* [DATA UNDER STUDY]
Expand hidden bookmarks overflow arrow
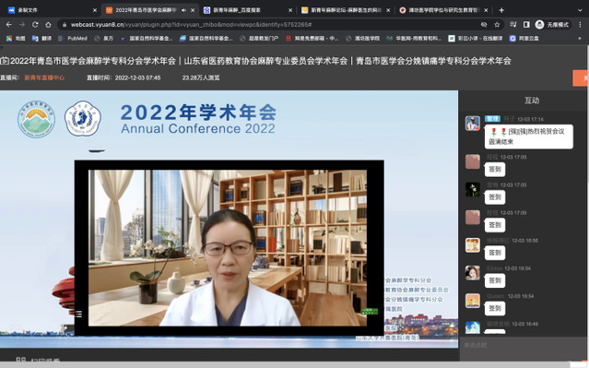Screen dimensions: 589x368 tap(580, 39)
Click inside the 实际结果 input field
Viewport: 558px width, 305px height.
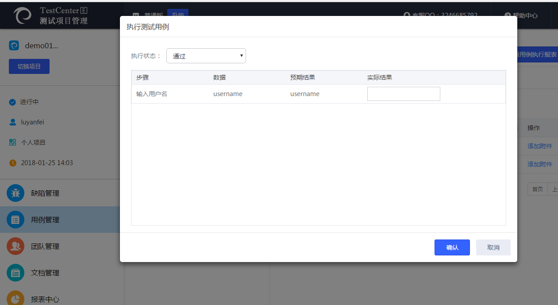(404, 94)
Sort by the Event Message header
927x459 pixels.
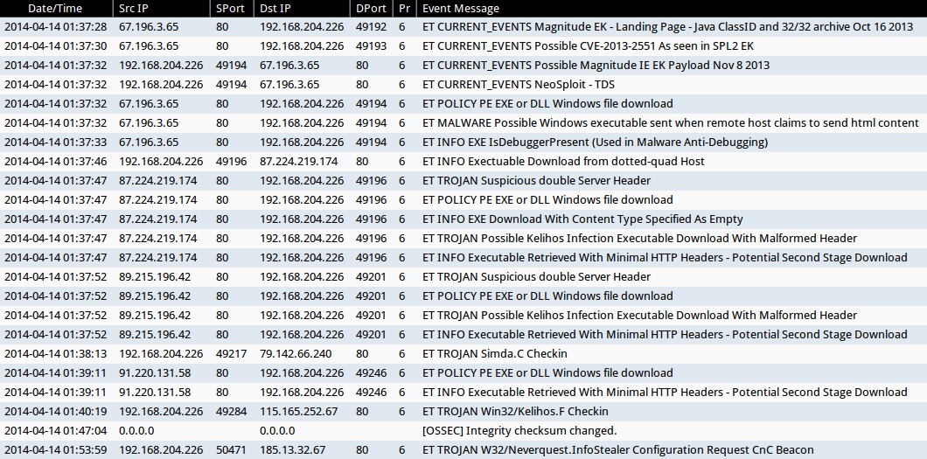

* [TASK INSTRUCTIONS] Leave out the pictures and repeat exactly the lines from the one containing "Viewport: 558px width, 305px height." through the last line of the entries.

* [RESULT]
Viewport: 558px width, 305px height.
(404, 94)
Sort by the Event Message header
927x459 pixels.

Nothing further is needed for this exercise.